Collected data:
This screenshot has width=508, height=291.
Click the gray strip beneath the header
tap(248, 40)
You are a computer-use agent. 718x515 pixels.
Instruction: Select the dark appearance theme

WHAT YOU HAVE TO DO: Every line of the records above needs to be given again exactly.

RESPONSE FOR THIS EXERCISE:
This screenshot has width=508, height=291.
Click the gray strip beneath the header
tap(248, 40)
You are a computer-use agent. 718x515 pixels.
Instruction: Select the dark appearance theme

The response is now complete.